Les trois dernières visites qu'a rendues Mme Clersaint en Haïti ont été des plus bouleversantes.
Des atrocités, elle en a vu de toutes les sortes. Des fillettes de 7 ans qui doivent se rabattre sur la prostitution pour gagner leur vie, des garçons tout aussi jeunes qui volent pour survivre, pour Jocelyne Clersaint, ces réalités sont presque devenues des banalités.
C'est toutefois quand elle a aperçu un cadavre humain être dévoré par un porc, près d'un étang, qu'elle a compris que le temps était maintenant venu pour elle de passer à l'action.
C'est ainsi qu'est née l'idée de créer une fondation dont l'objectif serait d'assurer un meilleur avenir au pays.
«Je me suis dit que si je voulais travailler sur le futur d'Haïti, il fallait favoriser le développement des enfants et ainsi créer une meilleure génération d'Haïtiens, explique la dame de 47 ans. Mes rencontres au cours de mes récents voyages m'ont profondément touchée, et j'ai décidé de leur apporter mon aide.»

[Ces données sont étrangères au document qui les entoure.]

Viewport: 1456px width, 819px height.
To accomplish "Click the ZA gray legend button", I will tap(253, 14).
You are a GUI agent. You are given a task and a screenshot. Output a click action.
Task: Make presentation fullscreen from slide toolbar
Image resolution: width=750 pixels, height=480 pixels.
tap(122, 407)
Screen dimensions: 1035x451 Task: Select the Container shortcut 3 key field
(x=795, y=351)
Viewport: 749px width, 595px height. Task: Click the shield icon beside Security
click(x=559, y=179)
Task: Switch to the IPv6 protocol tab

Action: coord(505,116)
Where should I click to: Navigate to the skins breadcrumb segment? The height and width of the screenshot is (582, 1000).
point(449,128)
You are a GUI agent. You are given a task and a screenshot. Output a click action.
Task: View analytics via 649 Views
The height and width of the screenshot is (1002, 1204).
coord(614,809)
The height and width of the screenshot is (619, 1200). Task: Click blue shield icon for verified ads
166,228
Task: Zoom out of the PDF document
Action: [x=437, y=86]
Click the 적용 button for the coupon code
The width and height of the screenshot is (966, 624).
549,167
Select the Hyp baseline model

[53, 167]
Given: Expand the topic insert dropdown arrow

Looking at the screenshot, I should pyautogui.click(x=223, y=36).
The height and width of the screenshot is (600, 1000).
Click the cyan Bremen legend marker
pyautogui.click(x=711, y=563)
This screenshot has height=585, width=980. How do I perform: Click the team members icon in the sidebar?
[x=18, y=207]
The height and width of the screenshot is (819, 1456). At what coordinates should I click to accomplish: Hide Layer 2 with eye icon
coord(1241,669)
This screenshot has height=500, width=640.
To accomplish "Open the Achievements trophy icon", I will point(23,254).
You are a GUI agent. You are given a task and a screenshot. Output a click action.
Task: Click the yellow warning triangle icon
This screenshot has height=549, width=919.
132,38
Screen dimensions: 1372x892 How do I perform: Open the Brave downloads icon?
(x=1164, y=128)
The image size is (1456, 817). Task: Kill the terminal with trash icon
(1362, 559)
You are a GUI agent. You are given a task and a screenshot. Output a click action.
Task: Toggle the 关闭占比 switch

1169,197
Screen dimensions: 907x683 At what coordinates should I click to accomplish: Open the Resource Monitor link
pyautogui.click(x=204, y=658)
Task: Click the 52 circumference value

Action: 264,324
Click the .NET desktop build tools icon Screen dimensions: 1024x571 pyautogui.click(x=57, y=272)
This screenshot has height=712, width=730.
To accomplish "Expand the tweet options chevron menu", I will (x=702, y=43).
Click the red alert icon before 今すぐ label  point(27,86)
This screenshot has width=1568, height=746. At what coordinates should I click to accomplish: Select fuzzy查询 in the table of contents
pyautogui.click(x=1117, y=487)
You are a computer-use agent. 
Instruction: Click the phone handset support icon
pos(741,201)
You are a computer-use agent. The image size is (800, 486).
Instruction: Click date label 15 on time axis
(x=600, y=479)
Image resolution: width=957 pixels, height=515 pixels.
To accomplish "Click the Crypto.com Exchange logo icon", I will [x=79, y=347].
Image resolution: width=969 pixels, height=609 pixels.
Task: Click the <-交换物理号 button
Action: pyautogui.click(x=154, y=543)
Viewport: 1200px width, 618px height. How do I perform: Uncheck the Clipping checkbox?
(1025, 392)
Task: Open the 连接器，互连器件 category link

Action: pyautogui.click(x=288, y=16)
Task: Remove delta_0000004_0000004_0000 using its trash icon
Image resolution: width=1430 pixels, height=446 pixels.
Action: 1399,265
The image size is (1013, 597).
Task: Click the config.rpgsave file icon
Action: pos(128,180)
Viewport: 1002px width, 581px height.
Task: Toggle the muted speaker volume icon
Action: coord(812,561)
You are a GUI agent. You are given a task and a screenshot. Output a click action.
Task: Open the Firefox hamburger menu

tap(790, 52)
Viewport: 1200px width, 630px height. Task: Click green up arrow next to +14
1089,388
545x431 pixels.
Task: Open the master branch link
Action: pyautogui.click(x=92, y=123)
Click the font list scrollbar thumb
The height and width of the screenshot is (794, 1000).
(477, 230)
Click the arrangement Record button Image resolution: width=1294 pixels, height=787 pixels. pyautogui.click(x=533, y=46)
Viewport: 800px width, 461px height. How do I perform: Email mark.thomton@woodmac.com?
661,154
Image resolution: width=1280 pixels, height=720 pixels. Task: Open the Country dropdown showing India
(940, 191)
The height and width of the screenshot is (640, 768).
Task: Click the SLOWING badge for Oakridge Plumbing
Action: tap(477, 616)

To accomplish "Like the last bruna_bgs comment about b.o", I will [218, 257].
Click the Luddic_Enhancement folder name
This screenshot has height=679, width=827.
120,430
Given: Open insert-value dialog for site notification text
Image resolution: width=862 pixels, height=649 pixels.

Jocelyne Clersaint a donc mis sur pied la Fondation des gens d'honneur. La première réussite de la fondation a été l'acquisition de plusieurs terrains répartis sur le territoire haïtien, où elle prévoit, à long terme, faire construire des institutions scolaires et médicales ainsi que des centres d'hébergement.
Loi
«Depuis le début, notre grande bataille est l'adoption par le gouvernement d'une loi de protection de l'enfance, explique la Lavalloise. Ensuite, on s'efforcera de trouver des fonds pour aller de l'avant avec nos projets.»
Depuis 2004, la fondation distribue, une fois par semaine, de la nourriture aux enfants haïtiens qui vivent dans la rue.
Au fil du temps, les membres de la fondation, autant présents en Haïti qu'ailleurs à travers la planète, espèrent contribuer à diminuer la toxicomanie chez les jeunes, lutter contre la violence faite aux enfants, fournir des services de vaccination, contrer les épidémies et prévenir les maladies transmises sexuellement, dont le sida et les grossesses précoces. Des fléaux, paraît-il.
Le principal défi de Jocelyne Clersaint reste maintenant de dénicher de nouveaux collaborateurs.
«Nous bénéficions déjà de plusieurs membres, mais ça ne suffit pas, lance-t-elle. Nous avons besoin de gens qui sont prêts à donner de leur temps et de leur expertise.»